The CoVID-19 pandemic and associated quarantine has accelerated the Internet’s fundamental shift from a peer-to-peer to a cloud-centric model. Our entire lives have moved online, now predominantly mediated by services in the cloud, and public clouds are rapidly evolving to meet increasing requirements and demands from customers and end users. The importance of the clouds in the modern Internet triggers questions regarding how well existing Internet backbone networks support the applications and content now served from the clouds. Cloud providers can afford the infrastructure upgrades to support the needs of low latency or high throughput applications, but their ability to adapt infrastructure to application demands ends at their network border. The economics of deploying and operating transit backbone infrastructure combine with the surge in traffic toward cloud services to induce performance bottlenecks in the changing Internet landscape.

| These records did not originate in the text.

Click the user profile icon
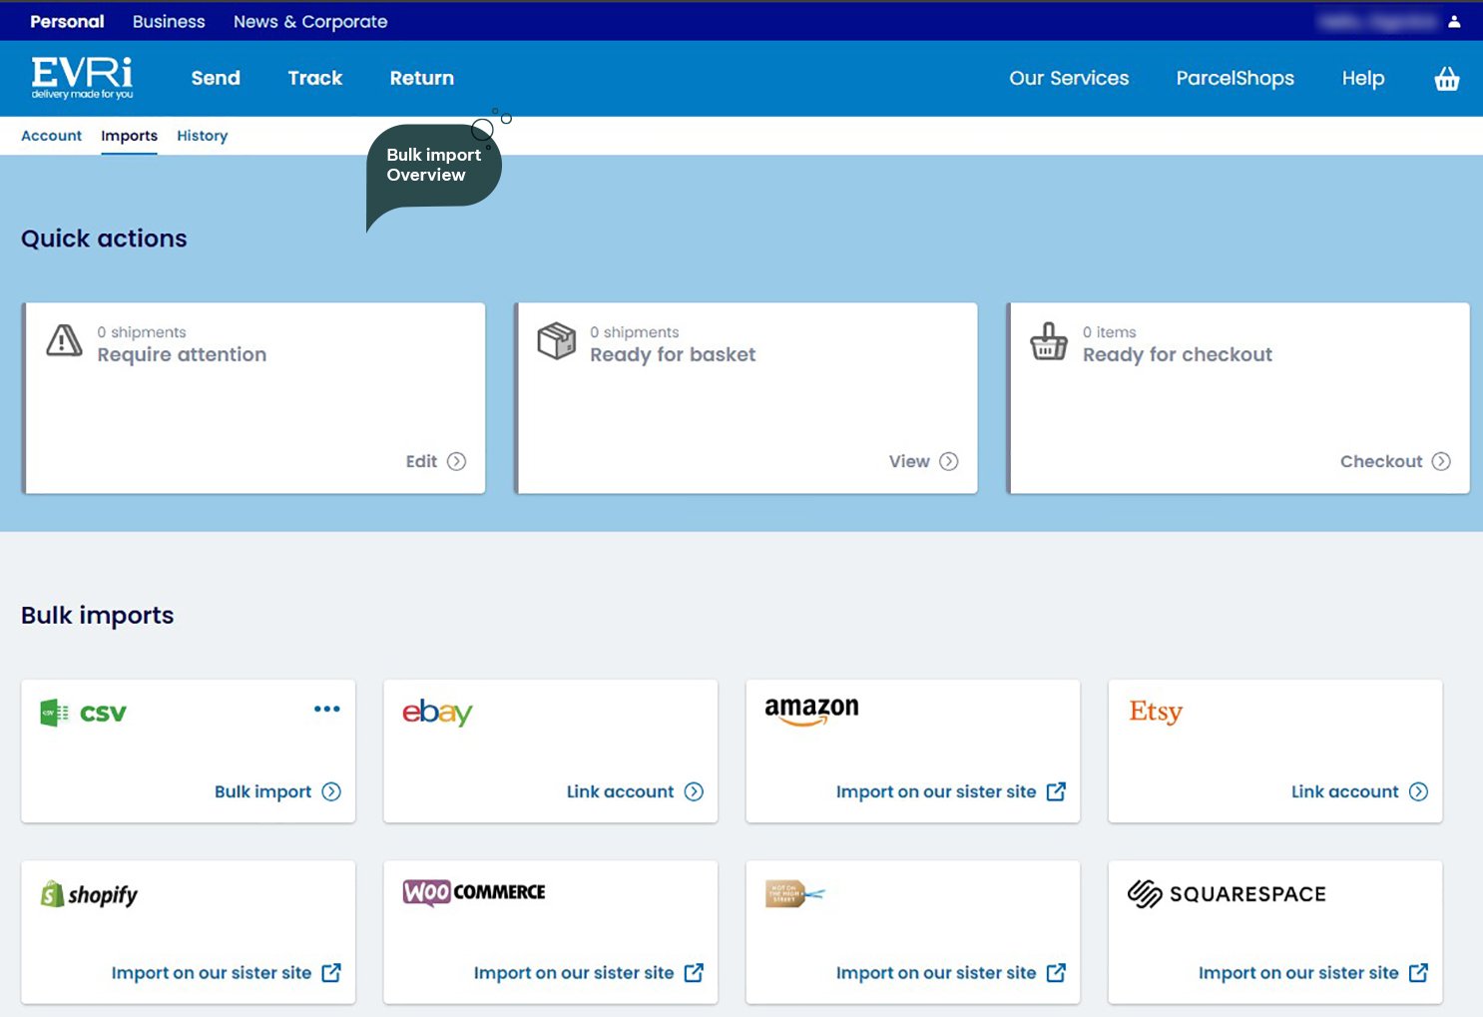The height and width of the screenshot is (1017, 1483). coord(1454,21)
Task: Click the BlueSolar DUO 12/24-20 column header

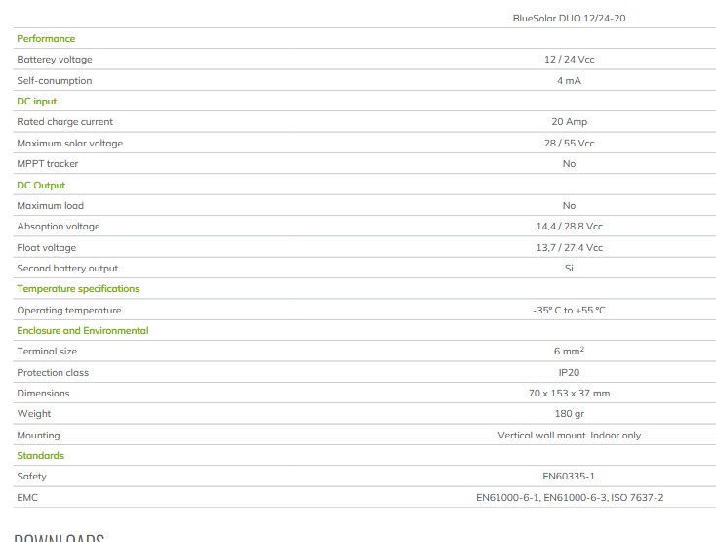Action: click(x=569, y=18)
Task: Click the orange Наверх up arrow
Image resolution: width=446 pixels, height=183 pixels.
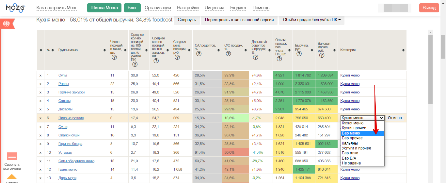Action: [12, 177]
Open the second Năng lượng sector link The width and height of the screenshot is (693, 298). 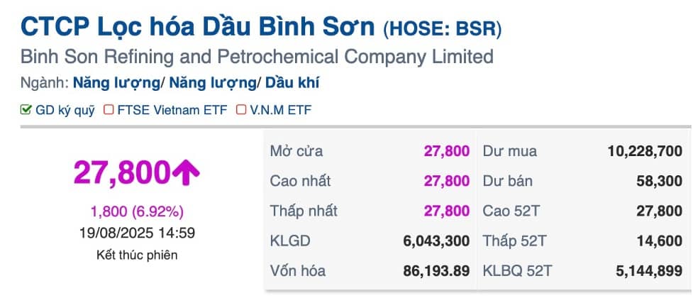(211, 82)
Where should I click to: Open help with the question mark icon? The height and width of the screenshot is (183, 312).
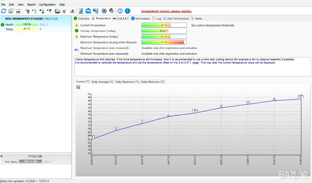[x=120, y=11]
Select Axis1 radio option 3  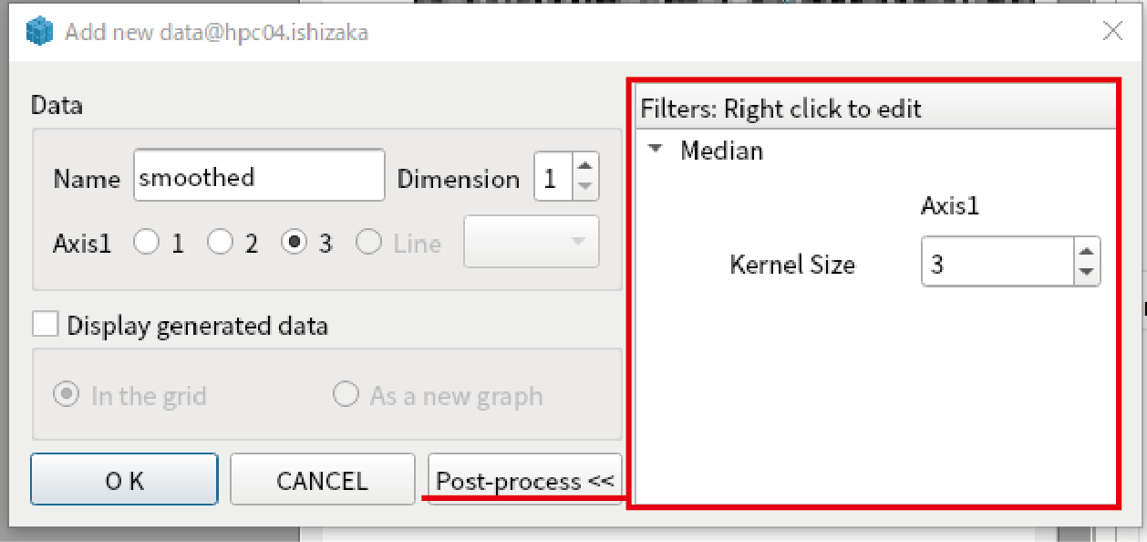point(295,243)
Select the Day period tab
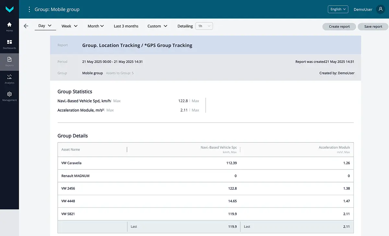 pos(45,26)
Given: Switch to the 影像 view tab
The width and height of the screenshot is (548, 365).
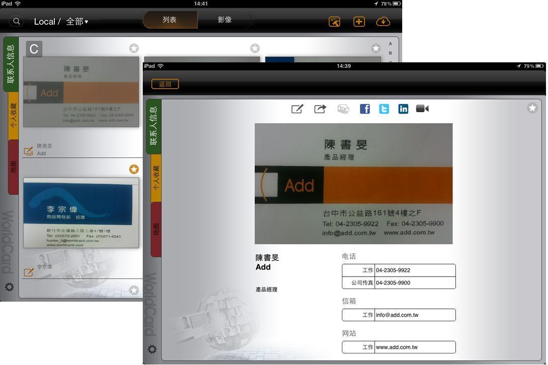Looking at the screenshot, I should [x=225, y=20].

This project proposes an ambitious effort to design measurement and analysis tools that can transform our understanding of cloud connectivity performance and reachability in the U.S. and around the world. Researchers currently lack the measurement ability to even identify such bottlenecks at scale, much less assess their impact on Internet users. The project is structured as two tasks that will combine to reveal performance bottlenecks outside the cloud networks where the high cost of deployment and operations leads to infrastructure bottlenecks for cloud applications. The first task will develop novel techniques to identify performance bottleneck links between cloud datacenters and thousands of publicly accessible speed test servers, by synthesizing active measurements with TCP flows. The second task will analyze the bottleneck links we identify with comprehensive path measurements from cloud datacenters to the entire public Internet, and we will develop new techniques to support inference of the geographic locations of bottleneck links by geolocating where paths exit cloud networks.

The intellectual merit of this project stems from the innovative methods we will develop and validate to conduct accurate, scalable, and reliable topology and performance measurements of a critical component of the modern Internet, overcoming cost barriers that have prevented measurement studies from the cloud. The measured features and labels the project generates will provide an ideal basis to address the persistent challenge in applying machine learning techniques to network infrastructure research. The project will also have broader impacts outside of the scientific research agenda. The tools and data the project generates will be valuable to enterprises and application developers deploying into the cloud, as well as policy-makers seeking to understand bottlenecks in U.S. Internet infrastructure. The data, tools, and analyses can also lead to the discovery of broadband performance inequities in the U.S. and inform future public investment in infrastructure. Experience with cloud applications and measurements will be incorporated into an undergraduate data science course and undergraduate research mentorships.

Acknowledgment of awarding agency’s support

National Science Foundation (NSF)

This material is based on research sponsored by the National Science Foundation (NSF) grant CNS-2212241. The views and conclusions contained herein are those of the authors and should not be interpreted as necessarily representing the official policies or endorsements, either expressed or implied, of NSF.